**What to produce:** Would you copy each line of the data below that has "computer"?

**Records supplied:**
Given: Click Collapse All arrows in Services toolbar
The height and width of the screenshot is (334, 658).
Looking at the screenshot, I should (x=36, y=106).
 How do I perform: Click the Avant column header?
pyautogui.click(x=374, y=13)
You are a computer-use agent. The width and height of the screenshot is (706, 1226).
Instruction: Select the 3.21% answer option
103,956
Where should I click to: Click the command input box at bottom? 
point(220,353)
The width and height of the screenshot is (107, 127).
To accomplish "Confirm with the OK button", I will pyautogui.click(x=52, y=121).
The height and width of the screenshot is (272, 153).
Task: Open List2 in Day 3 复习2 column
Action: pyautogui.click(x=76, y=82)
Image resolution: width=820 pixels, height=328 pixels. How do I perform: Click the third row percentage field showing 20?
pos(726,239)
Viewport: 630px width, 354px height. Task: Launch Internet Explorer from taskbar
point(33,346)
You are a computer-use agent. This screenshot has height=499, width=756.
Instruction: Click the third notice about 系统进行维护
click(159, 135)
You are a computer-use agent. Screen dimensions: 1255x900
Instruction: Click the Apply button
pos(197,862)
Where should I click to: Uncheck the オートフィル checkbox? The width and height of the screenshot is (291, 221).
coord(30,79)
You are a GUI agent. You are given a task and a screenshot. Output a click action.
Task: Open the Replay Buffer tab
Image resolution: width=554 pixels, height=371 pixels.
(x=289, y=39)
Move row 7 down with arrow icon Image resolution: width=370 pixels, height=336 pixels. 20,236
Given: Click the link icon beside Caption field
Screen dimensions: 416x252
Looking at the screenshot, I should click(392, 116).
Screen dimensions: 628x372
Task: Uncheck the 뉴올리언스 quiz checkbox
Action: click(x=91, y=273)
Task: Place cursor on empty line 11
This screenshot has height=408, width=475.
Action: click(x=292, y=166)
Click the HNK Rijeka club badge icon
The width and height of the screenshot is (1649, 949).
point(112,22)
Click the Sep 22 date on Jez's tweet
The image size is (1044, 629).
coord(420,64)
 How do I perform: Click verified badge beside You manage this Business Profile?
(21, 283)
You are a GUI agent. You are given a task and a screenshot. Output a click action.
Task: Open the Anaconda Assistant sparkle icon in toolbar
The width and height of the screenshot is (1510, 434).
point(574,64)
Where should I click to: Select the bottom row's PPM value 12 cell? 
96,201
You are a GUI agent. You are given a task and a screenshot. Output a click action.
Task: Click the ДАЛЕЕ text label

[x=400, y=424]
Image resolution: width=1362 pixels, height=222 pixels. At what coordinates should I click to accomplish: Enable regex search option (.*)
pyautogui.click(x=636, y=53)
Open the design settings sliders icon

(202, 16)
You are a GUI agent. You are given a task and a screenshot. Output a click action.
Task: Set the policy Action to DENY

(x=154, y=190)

**Completed task:**
You are a computer-use agent. The width and height of the screenshot is (706, 1226).
You are a computer-use agent. This screenshot has height=499, width=756.
You are a computer-use agent. Screen dimensions: 1255x900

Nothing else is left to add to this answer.